*** Data extract Section Begins ***

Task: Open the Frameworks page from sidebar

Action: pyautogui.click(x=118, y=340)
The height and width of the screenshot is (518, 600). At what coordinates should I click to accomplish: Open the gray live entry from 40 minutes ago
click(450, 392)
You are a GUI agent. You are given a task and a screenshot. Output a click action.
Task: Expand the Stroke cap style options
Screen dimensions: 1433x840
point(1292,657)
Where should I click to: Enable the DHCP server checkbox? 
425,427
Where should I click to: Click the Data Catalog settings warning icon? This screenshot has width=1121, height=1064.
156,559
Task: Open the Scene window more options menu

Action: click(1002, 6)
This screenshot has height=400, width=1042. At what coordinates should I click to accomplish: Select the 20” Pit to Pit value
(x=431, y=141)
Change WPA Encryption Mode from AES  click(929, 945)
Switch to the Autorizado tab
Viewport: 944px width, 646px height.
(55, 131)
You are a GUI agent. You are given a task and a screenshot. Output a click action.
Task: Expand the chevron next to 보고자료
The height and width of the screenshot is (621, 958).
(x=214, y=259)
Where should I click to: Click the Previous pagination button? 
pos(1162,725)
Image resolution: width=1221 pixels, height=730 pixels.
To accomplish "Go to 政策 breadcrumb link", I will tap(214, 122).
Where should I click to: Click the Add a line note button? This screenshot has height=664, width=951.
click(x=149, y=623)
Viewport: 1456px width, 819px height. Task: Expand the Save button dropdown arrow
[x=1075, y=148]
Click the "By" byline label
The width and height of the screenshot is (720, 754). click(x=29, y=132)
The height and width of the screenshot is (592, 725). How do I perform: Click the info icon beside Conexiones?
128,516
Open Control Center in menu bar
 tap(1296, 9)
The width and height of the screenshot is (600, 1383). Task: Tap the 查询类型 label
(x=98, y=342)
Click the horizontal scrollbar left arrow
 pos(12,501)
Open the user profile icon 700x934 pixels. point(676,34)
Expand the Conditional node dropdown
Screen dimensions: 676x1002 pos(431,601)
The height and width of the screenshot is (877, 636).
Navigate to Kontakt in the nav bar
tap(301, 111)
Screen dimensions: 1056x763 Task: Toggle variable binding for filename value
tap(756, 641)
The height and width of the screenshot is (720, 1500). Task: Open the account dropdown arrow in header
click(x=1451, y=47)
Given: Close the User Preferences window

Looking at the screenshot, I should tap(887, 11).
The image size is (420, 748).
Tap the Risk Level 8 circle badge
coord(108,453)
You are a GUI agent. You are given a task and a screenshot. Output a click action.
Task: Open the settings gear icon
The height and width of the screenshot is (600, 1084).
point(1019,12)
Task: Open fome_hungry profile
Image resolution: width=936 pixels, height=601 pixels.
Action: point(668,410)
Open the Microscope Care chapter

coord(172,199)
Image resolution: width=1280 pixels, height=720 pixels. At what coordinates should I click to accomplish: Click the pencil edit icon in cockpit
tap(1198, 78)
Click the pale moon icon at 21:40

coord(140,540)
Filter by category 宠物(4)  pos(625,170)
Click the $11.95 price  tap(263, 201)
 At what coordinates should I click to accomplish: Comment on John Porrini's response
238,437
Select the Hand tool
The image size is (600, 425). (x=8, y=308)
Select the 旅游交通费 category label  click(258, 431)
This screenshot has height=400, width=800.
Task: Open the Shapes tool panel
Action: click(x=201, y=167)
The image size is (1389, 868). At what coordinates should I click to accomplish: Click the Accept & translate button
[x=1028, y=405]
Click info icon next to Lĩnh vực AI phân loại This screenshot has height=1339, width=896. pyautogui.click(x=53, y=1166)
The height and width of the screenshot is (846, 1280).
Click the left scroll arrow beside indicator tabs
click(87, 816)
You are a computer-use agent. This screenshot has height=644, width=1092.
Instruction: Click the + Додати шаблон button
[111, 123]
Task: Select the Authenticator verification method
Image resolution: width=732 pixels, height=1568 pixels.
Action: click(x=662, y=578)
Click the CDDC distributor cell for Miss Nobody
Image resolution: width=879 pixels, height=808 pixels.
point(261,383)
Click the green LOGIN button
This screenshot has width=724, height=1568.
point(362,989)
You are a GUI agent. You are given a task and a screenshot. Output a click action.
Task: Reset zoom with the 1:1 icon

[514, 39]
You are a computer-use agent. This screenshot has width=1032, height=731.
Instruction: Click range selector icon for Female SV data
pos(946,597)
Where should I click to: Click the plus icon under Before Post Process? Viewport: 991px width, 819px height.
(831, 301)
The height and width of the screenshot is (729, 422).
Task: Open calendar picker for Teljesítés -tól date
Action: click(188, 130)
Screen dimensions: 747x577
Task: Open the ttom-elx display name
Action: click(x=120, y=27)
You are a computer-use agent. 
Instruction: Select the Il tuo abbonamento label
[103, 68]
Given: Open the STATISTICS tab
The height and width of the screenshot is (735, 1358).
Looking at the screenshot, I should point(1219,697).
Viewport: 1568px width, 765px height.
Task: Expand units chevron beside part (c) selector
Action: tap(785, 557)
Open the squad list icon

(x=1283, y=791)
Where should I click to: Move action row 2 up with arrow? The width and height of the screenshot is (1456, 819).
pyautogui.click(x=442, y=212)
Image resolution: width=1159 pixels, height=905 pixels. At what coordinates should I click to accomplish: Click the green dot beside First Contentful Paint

*** Data extract Section Ends ***

**Task brief**: Please go through the data and copy each line containing the word "computer".

**Reply**:
You are a computer-use agent. This screenshot has height=644, width=1092.
You are a computer-use agent. This screenshot has width=1032, height=731.
You are a computer-use agent. 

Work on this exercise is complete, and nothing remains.